One question, if the foundress did die, will another female take over? Or does she have to be mated for that to occur?


----------



## Tleilaxu

If she died a worker would try to care for the nest though she would not be able to lay fertile eggs and there is some info out now that says that workers cannot become queens unless they get fed a certain amount of food. Generally though if a female were to take over and be a successful queen she would need to be mated. You can tell your queen from her worker by the black spot in the center of her face, her workers will not have that. This is a queen trait in dominula (black spot in center of the face)

I am surprised the larva ate the nectar solution, though I think the adults did when you were not looking.


----------



## Talkenlate04

Even with that much nectar being there you think it was just the two adults? There was a huge drop in almost every cell. 

That is what I though, that the adults existed off the nectar and the grubs ate pre chewed insects and such given to them by the adults. 

The queen is out again, her trips are becoming longer and longer. I wonder why the one worker is not going out at all. :?  Maybe she is being left behind to guard the nest. I am assuming once a few more hatch she will stop going out like that?


----------



## Tleilaxu

Most likely that worker is still to young to do heavy foraging yet so mom still does the main work. I personally would not let them free range until there are at least three more workers on the nest. Yeah I am also assuming that the queen wil remain behind once there are more workers.

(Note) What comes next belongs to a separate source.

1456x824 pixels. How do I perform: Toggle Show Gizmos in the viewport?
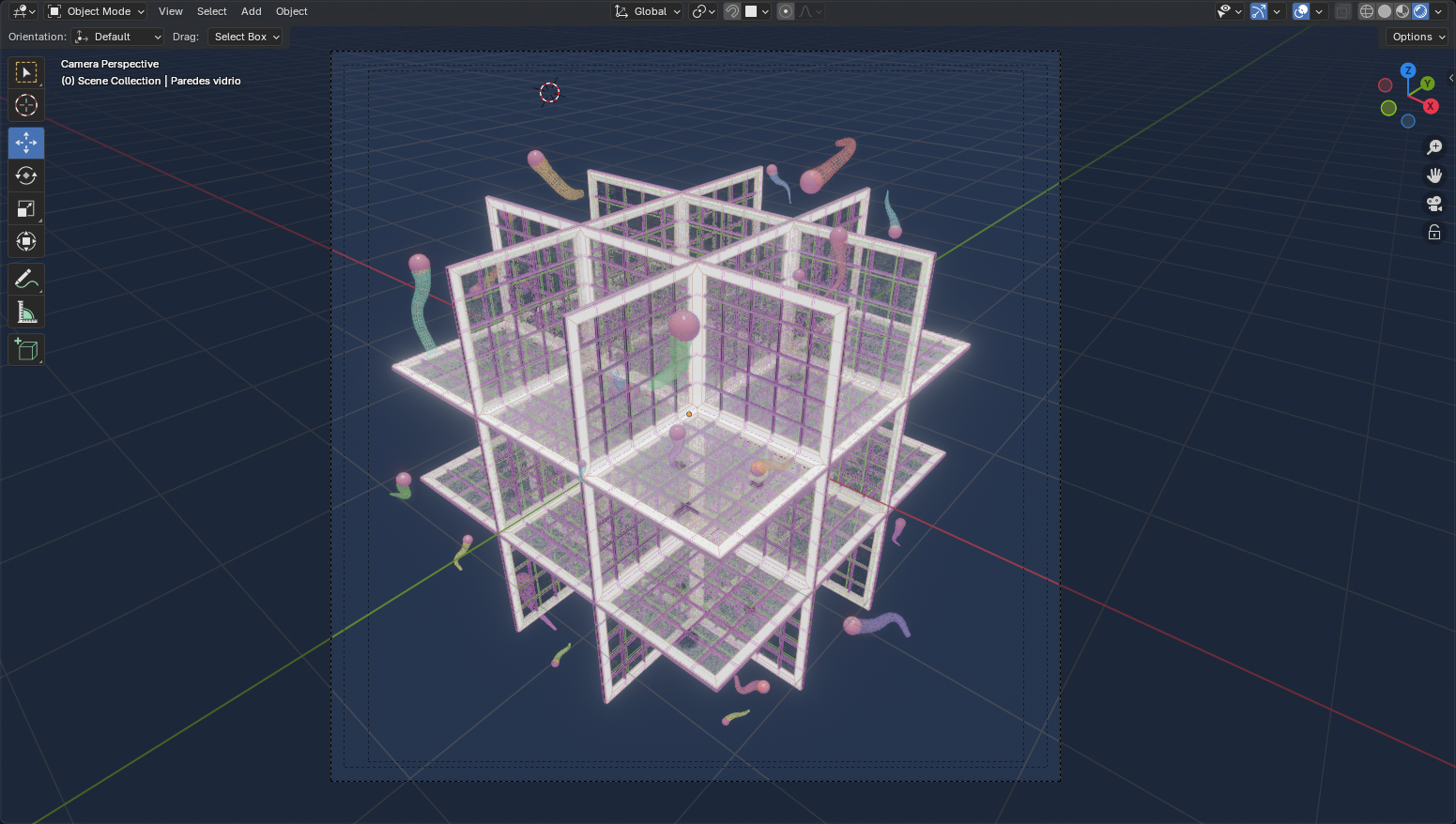click(1260, 11)
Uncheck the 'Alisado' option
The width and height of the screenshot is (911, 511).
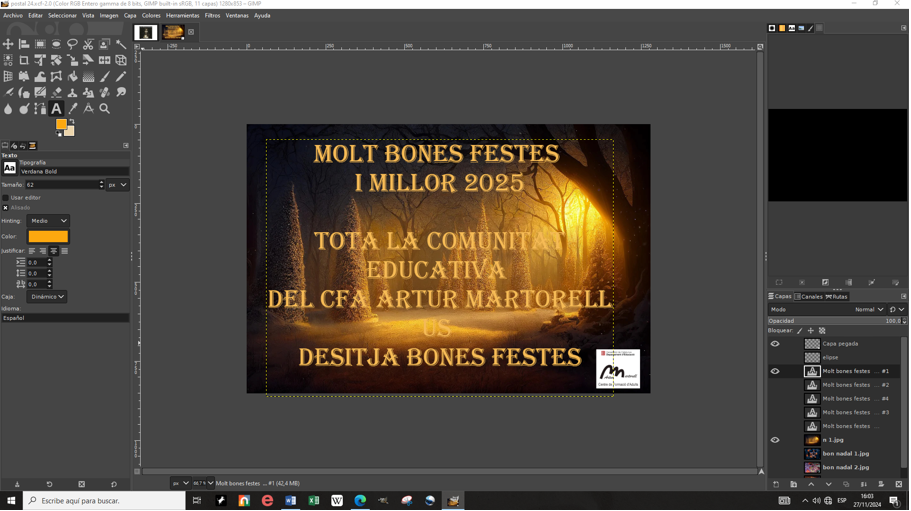pos(5,208)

As for the nectar I am unaware of larva eating it, I really think it was the adults.


----------



## Talkenlate04

I watched the queen place nectar right in front of the larva just a while ago. I am almost positive they are eating it, Ill try to film it later if I can. Here are some pictures from today. They are growing so fast!


----------



## Tleilaxu

Wow thats cool! I never would have thought the larva would eat that!


----------



## Talkenlate04

So whichever egg hatches first will be eat the other egg in that cell with two eggs? That will be interesting!


----------



## Dark

the only wasps I have living near me are yellow jackets, If i catch a queen and her nest will she be able to live in a cage without being too stressed out? Are yellow jackets too easily startled to be able to observe them? Sorry if this has been asked before.


----------



## Talkenlate04

darkpredator said:


> the only wasps I have living near me are yellow jackets, If i catch a queen and her nest will she be able to live in a cage without being too stressed out? Are yellow jackets too easily startled to be able to observe them? Sorry if this has been asked before.



I think you are asking for trouble keeping those little demons. They are very aggressive. I think you would be stung a lot. Defiantly not worth it.
Where are you at that there are no wasps?


----------



## Dark

New York, only wasps I have seen are yellow jackets and some other wasp that makes mud burrows and I haven't fond a reachable wasp nest in many years to even try keeping them in captivity.


----------



## Talkenlate04

New gal hatching out! She has one wing that is totally useless so I guess she is going to be nest bound for her lifetime.


----------



## dtknow

What is it that you guys call yellow-jackets?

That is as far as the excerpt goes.